Koepp also offered that Harvey’s look at the plate was enough to help his hitting.

“We knew we had to have a big presence this year and Matt gave that to us, an imposing figure,” Koepp said. “He was intimidating to look at, let alone pitch to him.”

That intimidation must have carried over to the pitchers mound as well, since Harvey was also one of the Redskins’ top pitchers. He compiled a 4-1 overall record this year, and vaulted Calaveras into the playoffs when he beat rival Bret Harte 11-9 on May 5. In that game, he gave up one earned run and struck out eight batters in seven innings of work. He even helped his own cause by going 3 for 3 from the plate.

With all the killer instincts and intimidation on the field aside, Koepp says Harvey was a really laid-back kind of guy.

“You think he’d be a big bully because he looks like it, but he’s not,” Koepp said. “He got joked with more than anyone else on the team and most of the jokes were directed towards him. He’s such a good fun-loving guy, they just rolled right off his back.”

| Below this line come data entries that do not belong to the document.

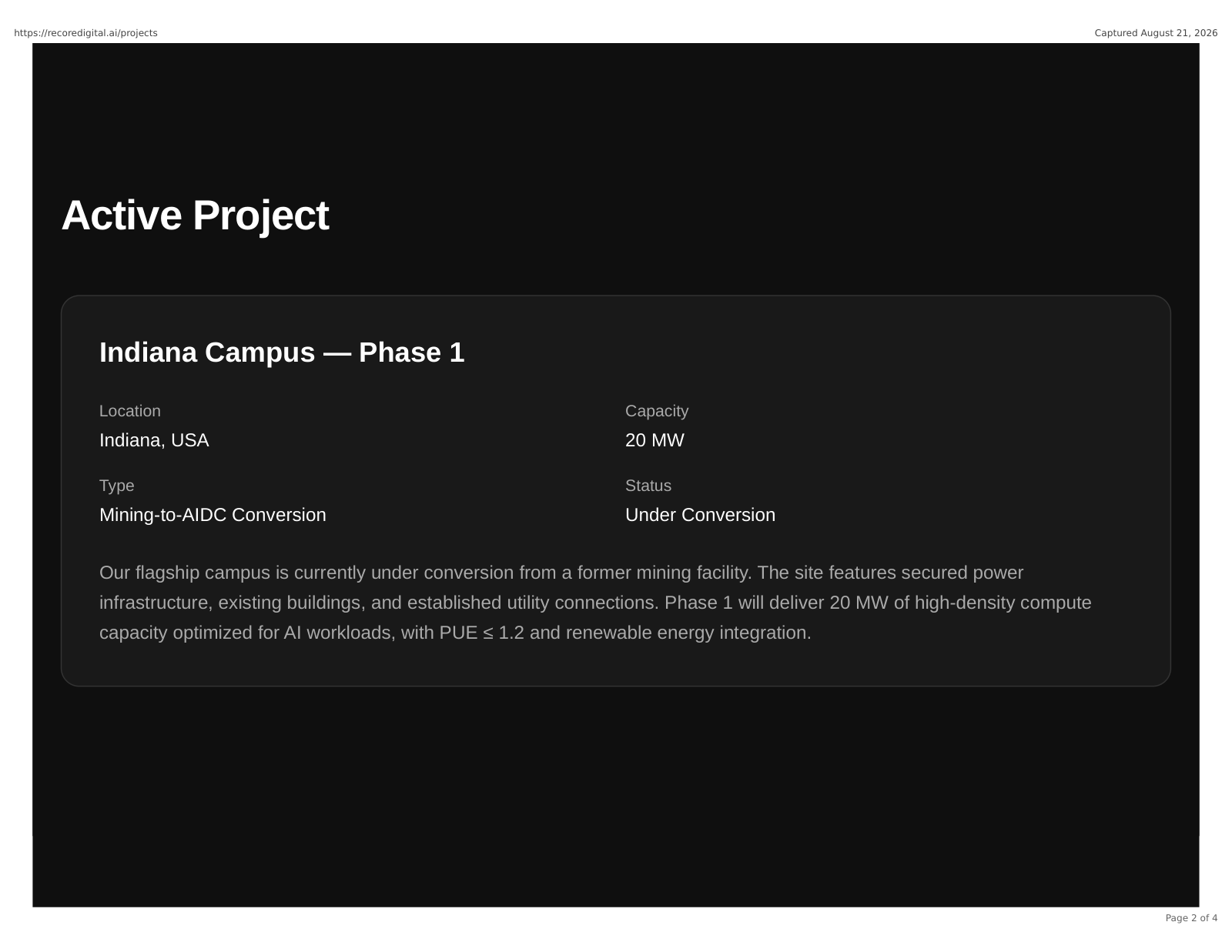Click the word Project in the heading
Image resolution: width=1232 pixels, height=952 pixels.
[x=261, y=215]
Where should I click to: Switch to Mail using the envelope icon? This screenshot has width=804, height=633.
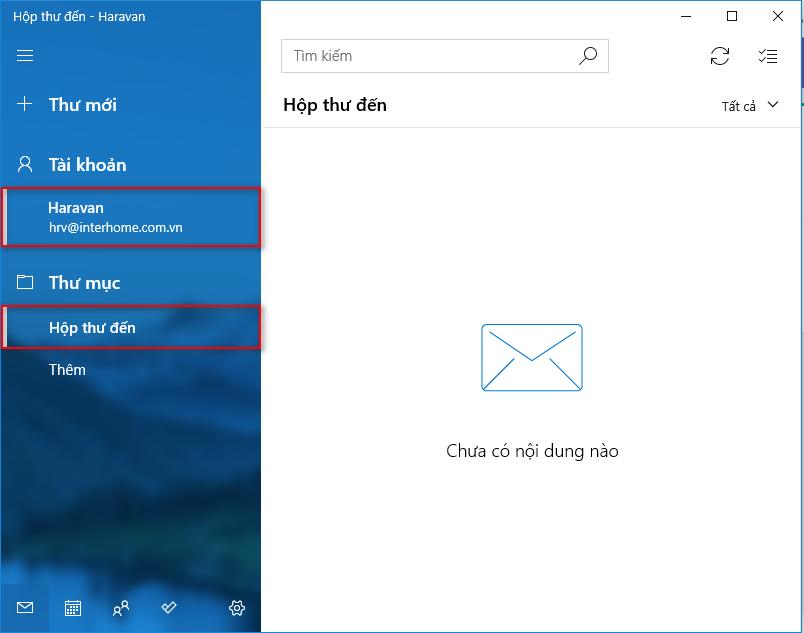coord(25,608)
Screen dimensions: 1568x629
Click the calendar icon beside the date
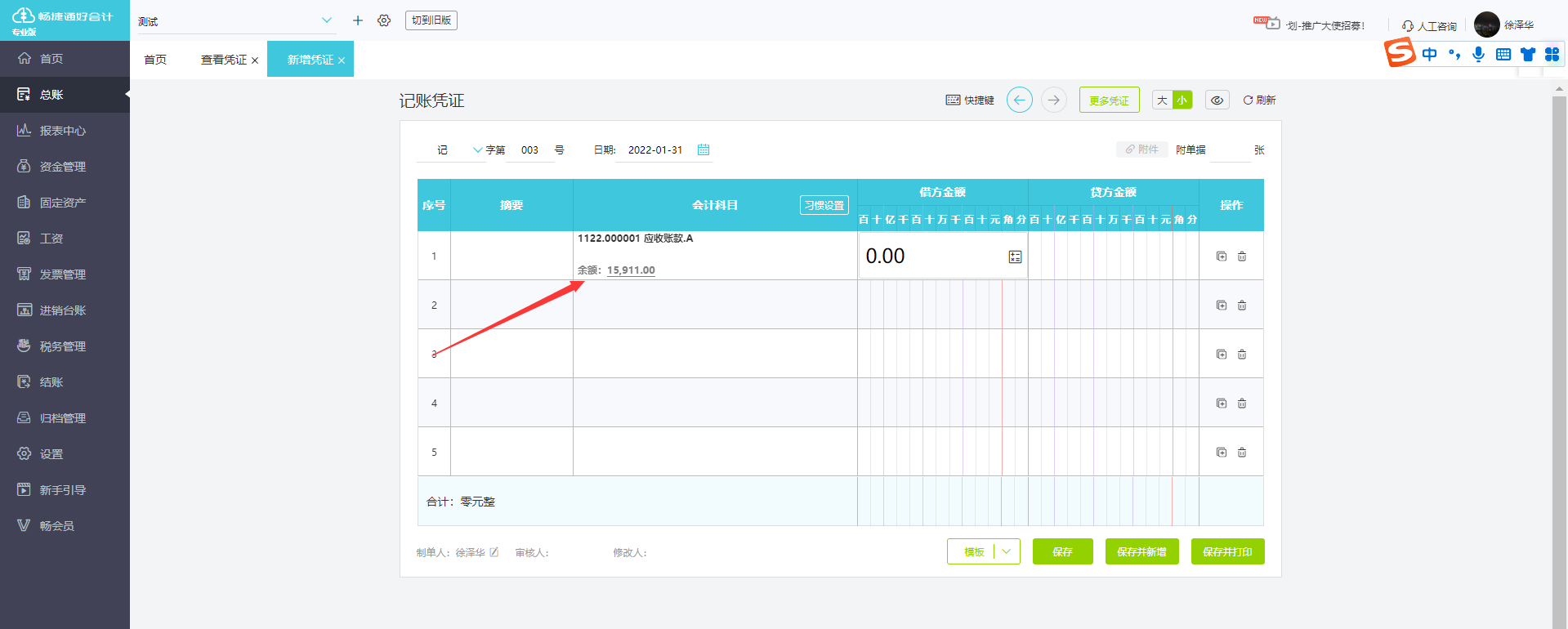click(703, 149)
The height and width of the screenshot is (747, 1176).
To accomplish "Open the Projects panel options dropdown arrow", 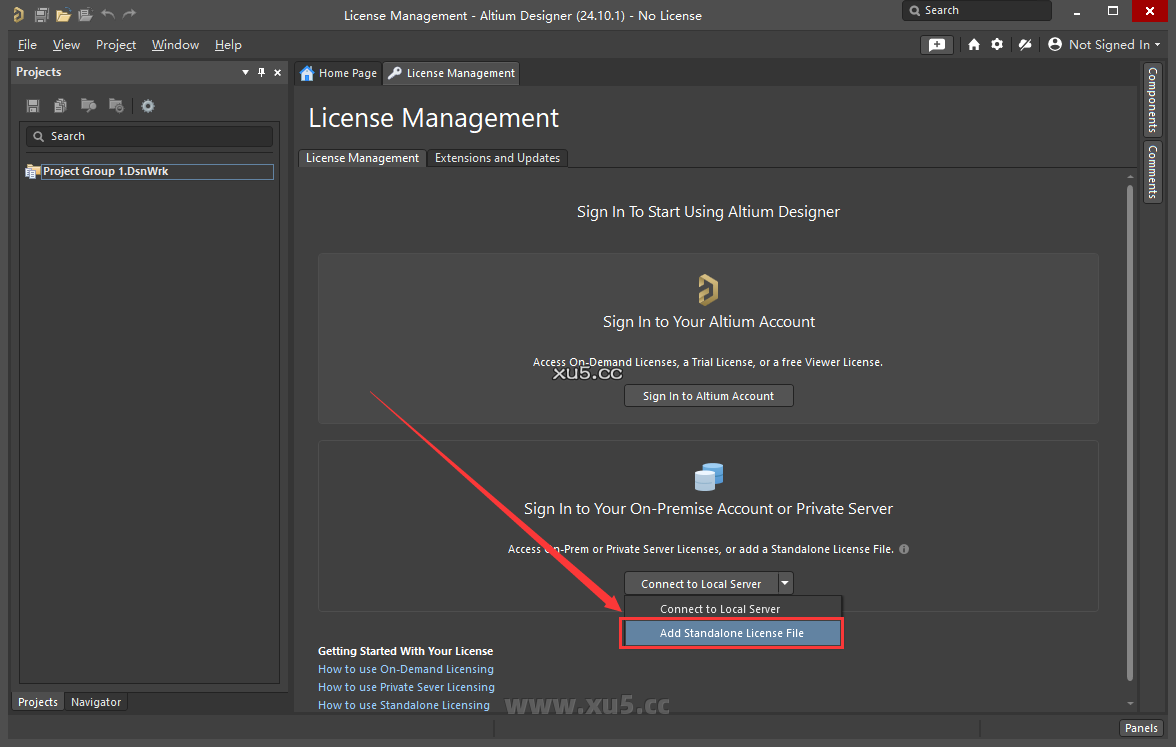I will click(246, 72).
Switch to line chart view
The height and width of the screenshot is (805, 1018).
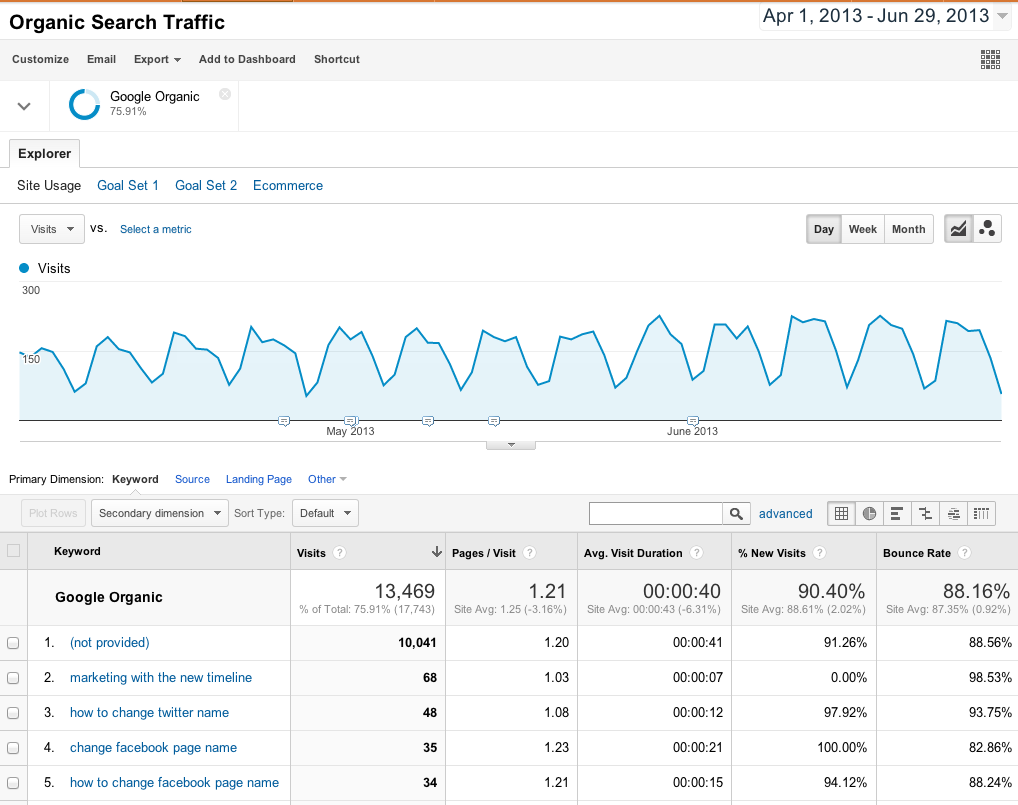(x=958, y=229)
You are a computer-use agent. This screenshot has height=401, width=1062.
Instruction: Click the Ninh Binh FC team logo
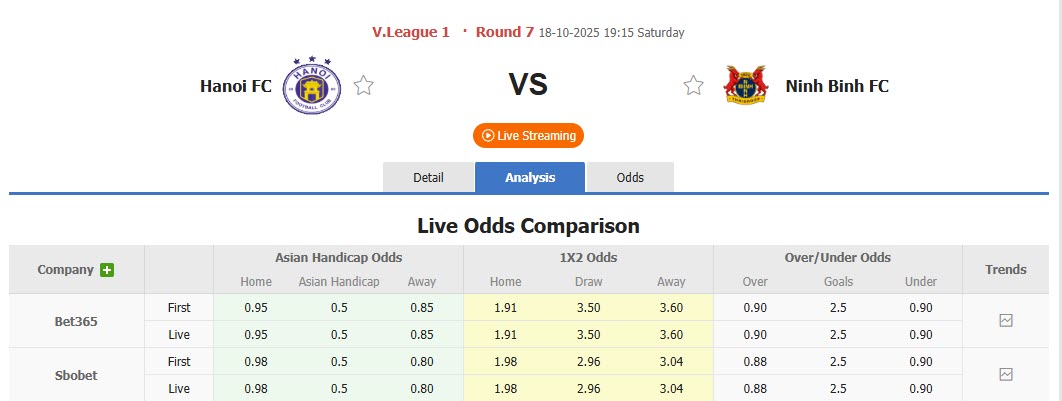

Calaveras senior Taylor Breitzman played football and baseball with Harvey, and concurred that being a teammate of his has made sports a lot of fun.
“He is such a fun guy and has done some pretty crazy stuff,” Breitzman said. “I remember one year back in Pop Warner (football) he shaved his number in the back of his head.”

Perhaps one of the reasons why he is so easy going off the field is because Harvey knows what to value in life, having survived cardiac arrest suffered during the summer after his junior year. While watching golf on television at his home in Valley Springs, he suffered from Wolff-Parkinson-White syndrome and his heart stopped beating. Luckily, his grandfather Junior Harvey was there and performed chest compression before the ambulance arrived and sustained the younger Harvey. He underwent treatment for two and a half weeks, before making a recovery and competing his senior year.

Being unconscious for much of the ordeal, Harvey says a lack of recollection helped him bounce back mentally, though it has left quite an impression on him.

“I haven’t really worried about playing sports after it all happened, because I don’t remember it,” Harvey said of his health scare. “It’s kind of like it never really happened, though I still haven’t watched a golf match since then.”

For Harvey now, all eyes are instead focused on the future, as he gets ready to attend Sacramento City College to play football for coach Mike Clemons. He plans on studying administration of justice, and is excited about what the school has to offer.

“I like that it is not too big of a campus and they have the courses I’m looking for,” Harvey said of his new school. “They also provide help for their athletes.”

Reflecting back on his high school career, Harvey is quick to say that the personality that has made him such a good athlete comes from a person close to him.

“I think my determination is what makes me a good athlete, and that comes from my dad,” Harvey said. “My dad always tells me I could be in an argument with a wall and still try to win.”